Partners will be able to include Microsoft hardware in bundles like that for the first time this fall too thanks to the “Surface as a Service” solution Microsoft also introduced Tuesday. The new program allows CSP partners to sell Microsoft Surface devices for a monthly fee under a lease-like arrangement that enables end users to refresh hardware more frequently and keep up with the latest capabilities in Windows and Office. When combined with the rest of Microsoft’s subscription-based product portfolio, the end result is a top-to-bottom stack of small business software, plus the hardware to run it on.
“Now you have one holistic end-to-end offering for your customers” encompassing platforms, hardware, and software, and all at a single bundled rate, Mehdi said during his keynote.
Only CSP partners who are also Surface Authorized Distributors can participate in the new program, however. Microsoft was unable to clarify immediately whether other partners will be able to acquire and resell Surface as a Service hardware from those authorized distributors much the way 2-Tier CSP resellers purchase and resell Office 365 licenses from 2-Tier distributors today.
Also announced at WPC Tuesday during a morning session packed with product news were:
- The forthcoming availability of pre-integrated software, hardware, support, and service packages for Microsoft Azure Stack, the locally-deployed hybrid cloud version of Microsoft Azure now in technical preview mode. Dell, Hewlett Packard Enterprise, and Lenovo will all have offerings initially, with additional OEMs likely to join them later.

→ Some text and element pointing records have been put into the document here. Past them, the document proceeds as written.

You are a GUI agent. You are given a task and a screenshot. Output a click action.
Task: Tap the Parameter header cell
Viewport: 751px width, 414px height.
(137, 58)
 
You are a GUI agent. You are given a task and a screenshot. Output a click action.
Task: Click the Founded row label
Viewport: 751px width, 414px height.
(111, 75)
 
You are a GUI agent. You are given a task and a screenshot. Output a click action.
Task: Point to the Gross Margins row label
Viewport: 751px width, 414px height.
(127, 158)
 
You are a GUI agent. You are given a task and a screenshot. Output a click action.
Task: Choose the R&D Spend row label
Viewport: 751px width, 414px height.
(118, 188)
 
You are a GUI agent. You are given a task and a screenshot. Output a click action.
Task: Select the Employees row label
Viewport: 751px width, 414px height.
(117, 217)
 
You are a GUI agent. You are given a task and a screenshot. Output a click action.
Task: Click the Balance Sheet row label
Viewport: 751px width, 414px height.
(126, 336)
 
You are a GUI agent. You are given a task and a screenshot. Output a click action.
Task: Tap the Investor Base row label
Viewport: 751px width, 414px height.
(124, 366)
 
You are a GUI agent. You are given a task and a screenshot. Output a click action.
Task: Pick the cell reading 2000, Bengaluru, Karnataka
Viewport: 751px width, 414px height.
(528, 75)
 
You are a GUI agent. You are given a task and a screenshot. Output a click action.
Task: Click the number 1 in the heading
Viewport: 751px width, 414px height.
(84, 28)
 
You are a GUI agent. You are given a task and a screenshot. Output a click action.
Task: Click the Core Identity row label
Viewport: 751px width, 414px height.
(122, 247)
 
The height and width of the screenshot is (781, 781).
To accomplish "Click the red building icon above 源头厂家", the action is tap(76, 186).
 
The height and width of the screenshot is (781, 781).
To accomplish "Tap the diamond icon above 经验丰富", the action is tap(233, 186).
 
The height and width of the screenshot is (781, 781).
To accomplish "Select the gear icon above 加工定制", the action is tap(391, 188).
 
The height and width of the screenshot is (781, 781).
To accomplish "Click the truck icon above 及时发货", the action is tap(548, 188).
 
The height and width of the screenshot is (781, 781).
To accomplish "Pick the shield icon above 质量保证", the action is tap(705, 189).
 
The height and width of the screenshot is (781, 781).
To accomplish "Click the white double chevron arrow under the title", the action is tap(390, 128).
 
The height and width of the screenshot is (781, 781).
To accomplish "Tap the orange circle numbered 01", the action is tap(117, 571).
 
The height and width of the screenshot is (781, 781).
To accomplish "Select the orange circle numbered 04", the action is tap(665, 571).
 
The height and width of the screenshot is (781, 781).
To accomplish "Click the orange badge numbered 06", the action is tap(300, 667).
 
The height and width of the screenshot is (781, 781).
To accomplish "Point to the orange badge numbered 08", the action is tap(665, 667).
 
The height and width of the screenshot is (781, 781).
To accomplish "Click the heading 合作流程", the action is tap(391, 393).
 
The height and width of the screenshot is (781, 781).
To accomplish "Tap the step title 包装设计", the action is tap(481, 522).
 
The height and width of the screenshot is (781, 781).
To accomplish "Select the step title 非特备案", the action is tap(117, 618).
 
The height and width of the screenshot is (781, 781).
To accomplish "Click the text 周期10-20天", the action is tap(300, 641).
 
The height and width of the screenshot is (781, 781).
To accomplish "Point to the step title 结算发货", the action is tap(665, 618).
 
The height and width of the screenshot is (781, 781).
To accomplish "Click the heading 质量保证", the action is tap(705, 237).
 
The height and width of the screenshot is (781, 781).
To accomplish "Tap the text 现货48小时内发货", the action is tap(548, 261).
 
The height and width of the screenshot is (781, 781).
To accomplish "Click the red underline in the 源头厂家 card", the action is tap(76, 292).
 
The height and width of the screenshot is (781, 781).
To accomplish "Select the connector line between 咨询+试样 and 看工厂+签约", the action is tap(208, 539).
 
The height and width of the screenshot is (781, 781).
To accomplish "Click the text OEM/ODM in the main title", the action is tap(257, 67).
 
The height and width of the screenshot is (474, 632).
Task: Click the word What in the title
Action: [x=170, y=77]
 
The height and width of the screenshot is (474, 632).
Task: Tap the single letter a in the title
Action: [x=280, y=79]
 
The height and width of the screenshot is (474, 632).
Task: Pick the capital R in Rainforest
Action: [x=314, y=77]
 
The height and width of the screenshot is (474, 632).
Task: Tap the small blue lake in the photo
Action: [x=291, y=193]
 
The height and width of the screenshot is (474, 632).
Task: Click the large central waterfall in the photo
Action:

- A new set of tools for planning, deploying, and managing Skype for Business environments called Skype Operations Framework. Based on best practices developed internally at Microsoft by Skype technicians as well as input from partners, it’s targeted at anyone looking to deploy Skype for Business in a way that maximizes service availability while minimizing overhead.†”It really is truly designed to help partners provide the entire end-to-end system and design it for a customer so that they can ensure they have the best quality and that the customer satisfaction will be at the highest,” said Giovanni Mezgec, Microsoft’s general manager of Office 365 partner marketing, in an interview with ChannelPro.
- The introduction of new automated transcription and translation capabilities for Skype Meeting Broadcast, a Skype for Business component that lets users host large online meetings. Microsoft plans to begin previewing the new functionality, which will enable event organizers to provide live closed captioning in multiple languages, by end of year.

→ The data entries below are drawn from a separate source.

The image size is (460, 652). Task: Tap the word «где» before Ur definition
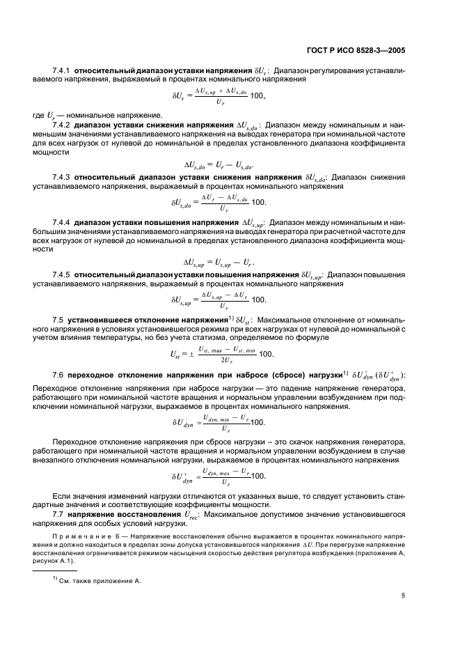point(38,114)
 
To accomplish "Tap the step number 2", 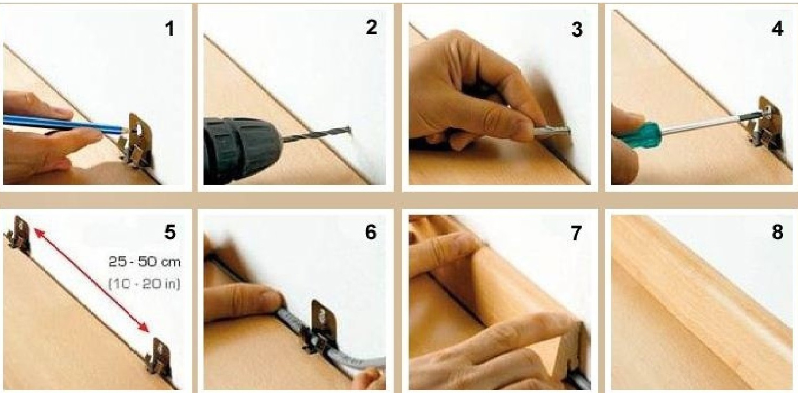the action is point(371,27).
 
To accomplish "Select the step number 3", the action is point(577,29).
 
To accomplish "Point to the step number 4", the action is point(778,28).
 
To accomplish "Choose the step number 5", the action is point(170,232).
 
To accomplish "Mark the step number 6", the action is point(371,232).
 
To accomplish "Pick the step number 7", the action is point(576,233).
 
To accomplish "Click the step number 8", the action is point(777,232).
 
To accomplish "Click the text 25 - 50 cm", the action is point(145,262).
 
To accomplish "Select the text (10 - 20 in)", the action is point(144,284).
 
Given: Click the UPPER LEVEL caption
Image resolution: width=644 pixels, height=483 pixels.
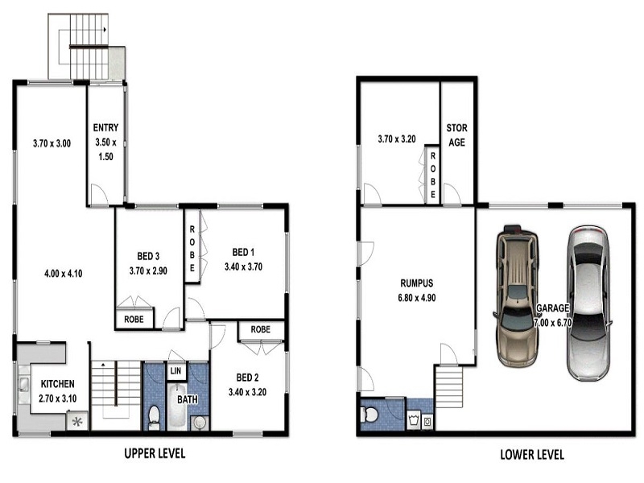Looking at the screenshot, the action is (155, 453).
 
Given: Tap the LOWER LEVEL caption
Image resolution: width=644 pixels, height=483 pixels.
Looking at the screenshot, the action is (532, 455).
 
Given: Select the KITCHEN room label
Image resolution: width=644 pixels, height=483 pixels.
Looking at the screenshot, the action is (57, 384).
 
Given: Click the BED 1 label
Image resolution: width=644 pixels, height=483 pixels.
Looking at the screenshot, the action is (243, 252).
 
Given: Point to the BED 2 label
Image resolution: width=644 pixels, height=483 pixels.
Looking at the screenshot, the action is (247, 378).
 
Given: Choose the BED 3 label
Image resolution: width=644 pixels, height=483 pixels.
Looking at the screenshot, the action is (148, 256).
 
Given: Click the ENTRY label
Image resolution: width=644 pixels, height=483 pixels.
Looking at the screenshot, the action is (105, 128).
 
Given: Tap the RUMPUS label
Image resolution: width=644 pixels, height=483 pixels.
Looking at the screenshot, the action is (416, 283).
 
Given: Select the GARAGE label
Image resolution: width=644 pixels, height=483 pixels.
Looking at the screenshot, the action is (553, 308).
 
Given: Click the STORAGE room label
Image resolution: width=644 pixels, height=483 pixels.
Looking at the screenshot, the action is (456, 135).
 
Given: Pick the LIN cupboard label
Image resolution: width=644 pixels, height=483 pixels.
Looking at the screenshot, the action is (175, 371).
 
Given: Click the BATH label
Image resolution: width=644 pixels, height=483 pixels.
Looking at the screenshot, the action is (188, 399).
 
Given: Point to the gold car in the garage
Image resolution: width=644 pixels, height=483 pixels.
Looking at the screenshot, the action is (517, 295).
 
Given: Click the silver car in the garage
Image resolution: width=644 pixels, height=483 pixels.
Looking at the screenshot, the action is (588, 303).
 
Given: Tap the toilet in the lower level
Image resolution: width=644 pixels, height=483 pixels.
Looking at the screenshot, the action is (369, 415).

- The addition of Microsoft’s Office 365 Education plans to the CSP program, a move that gives CSP resellers access to a significant new set of potential customers.

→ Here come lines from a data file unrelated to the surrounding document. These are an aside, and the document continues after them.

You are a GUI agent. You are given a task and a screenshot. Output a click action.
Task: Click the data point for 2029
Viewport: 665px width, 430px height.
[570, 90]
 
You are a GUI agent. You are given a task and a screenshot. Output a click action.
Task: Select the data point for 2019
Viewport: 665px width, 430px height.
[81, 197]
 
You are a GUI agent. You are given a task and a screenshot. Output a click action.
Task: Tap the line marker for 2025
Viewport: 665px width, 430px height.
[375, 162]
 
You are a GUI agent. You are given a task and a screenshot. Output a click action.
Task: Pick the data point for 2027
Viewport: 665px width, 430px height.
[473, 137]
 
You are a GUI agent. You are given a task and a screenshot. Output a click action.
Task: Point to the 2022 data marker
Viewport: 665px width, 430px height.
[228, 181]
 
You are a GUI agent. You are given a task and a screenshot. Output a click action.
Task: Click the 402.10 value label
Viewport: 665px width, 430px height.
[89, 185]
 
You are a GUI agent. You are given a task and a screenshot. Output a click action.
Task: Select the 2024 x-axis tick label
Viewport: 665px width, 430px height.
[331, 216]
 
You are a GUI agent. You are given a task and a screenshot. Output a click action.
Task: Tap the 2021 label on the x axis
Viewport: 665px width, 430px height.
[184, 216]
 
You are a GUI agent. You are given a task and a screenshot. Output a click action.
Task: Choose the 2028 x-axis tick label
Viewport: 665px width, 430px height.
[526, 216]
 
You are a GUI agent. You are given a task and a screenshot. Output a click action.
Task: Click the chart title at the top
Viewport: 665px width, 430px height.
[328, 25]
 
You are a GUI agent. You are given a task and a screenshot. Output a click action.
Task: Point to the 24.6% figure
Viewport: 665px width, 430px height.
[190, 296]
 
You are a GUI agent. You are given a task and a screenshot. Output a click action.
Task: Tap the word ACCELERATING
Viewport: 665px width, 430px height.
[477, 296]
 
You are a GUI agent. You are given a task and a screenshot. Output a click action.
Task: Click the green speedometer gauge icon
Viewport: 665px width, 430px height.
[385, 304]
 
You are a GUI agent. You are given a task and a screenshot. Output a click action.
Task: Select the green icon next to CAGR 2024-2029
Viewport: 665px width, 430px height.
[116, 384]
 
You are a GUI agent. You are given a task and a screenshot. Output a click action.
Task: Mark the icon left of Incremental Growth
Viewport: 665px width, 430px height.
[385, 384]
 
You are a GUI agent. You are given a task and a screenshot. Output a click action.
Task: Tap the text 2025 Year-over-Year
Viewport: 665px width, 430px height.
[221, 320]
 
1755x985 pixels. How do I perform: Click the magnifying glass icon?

- The launch date for both Windows Server 2016 and System Center 2016. Microsoft will officially launch both products during its Ignite event for IT professionals in Atlanta at the end of September.
Today’s product-oriented keynote followed Microsoft CEO Satya Nadella’s vision keynote on Monday. Tomorrow morning’s speakers, which will include incoming Worldwide Commercial Business chief Judson Althoff and Worldwide Partner Group vice president Gavriella Schuster among others, will focus on sales and marketing priorities for Microsoft’s 2017 fiscal year.